Wednesday, February 11, 2015

Mayday Mayday

Boot Key Harbor, Matathon, Florida

The other night in after dinner talk, we heard a story from one of our guests. She had another woman on board who had never sailed before. After two or three days at sea, they had endured several storms. In the parlance of boosters, they "got beat up." To make things worse, the boat's deck was leaking water into the cabin. Not enough to risk sinking, just enough to make it wet and uncomfortable. The captain told us, then my guest went to the VHF radio, and without my knowledge or permission, she called "Mayday Mayday," on the radio.

Well, the four of us listening to this story sharply sucked in our breath in shock. That is about the most heinous Cardinal sin that we can imagine. In this case, the outcome was benign. The Coast Guard did not panic. They determined, by questioning this woman, that there was no emergency so they took no action.

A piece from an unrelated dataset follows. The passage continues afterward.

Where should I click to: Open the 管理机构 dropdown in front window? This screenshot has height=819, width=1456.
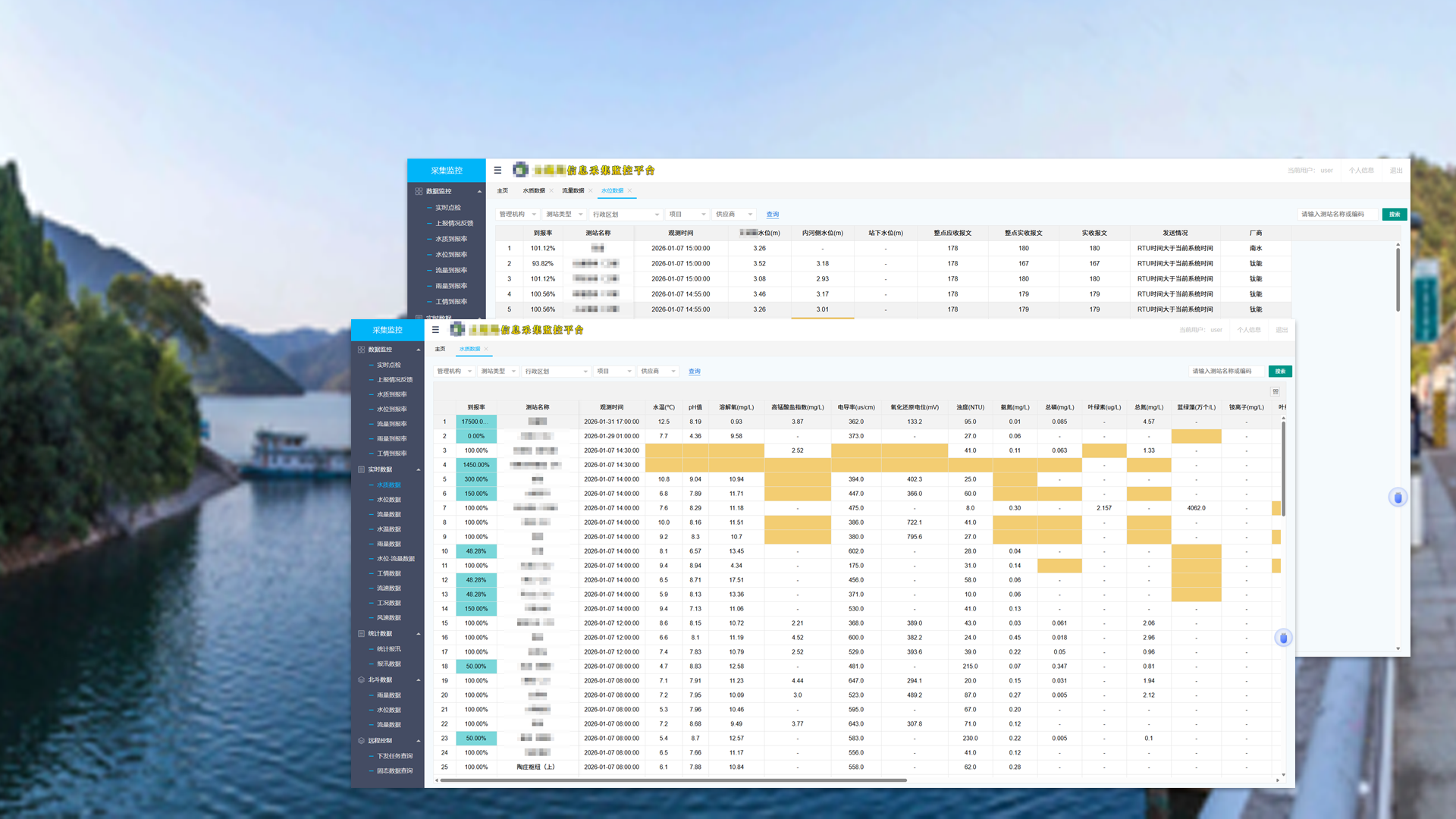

It could have turned out the other way. There is the famous, or infamous case of the Westail 32 Satori. The book and the movie both named The Perfect Storm popularized the incident, but they did not accurately convey what happened. You can read the whole, accurate, story here. In essence, there were two inexperienced women on board Satori. They too called the Coast Guard without permission of the captain. They were removed by USCG helicopter and returned to land. A few hours later, the same copter crashed attempting another rescue and one of the crewmen died. The book combined the stories of these two rescues into one thus confusing the facts.

There are three lessons to be learned here. First, the use of the phrases MAYDAY MAYDAY or PAN PAN on the radio are limited to actual emergencies. I think responsible boaters all know that. Second, the captain and only the captain decides what is and what isn't an emergency. Third, use of a radio to communicate without permission of the captain is strictly forbidden. (In today's world of cell phones and Internet, cruise ships can hardly enforce this.)

That last one is probably not known to most passengers. Therefore, before any significant passage (especially offshore), passengers should be briefed before departure. First, a passenger must not touch any of the radios. Only the captain and authorized crew can do that. Second, is the opposite case. In case the captain and crew become disabled, how should the passenger use the radios to summon help? They need to trained how to do that. On Tarwathie we have a placard on the wall next to the radio that makes our training easier.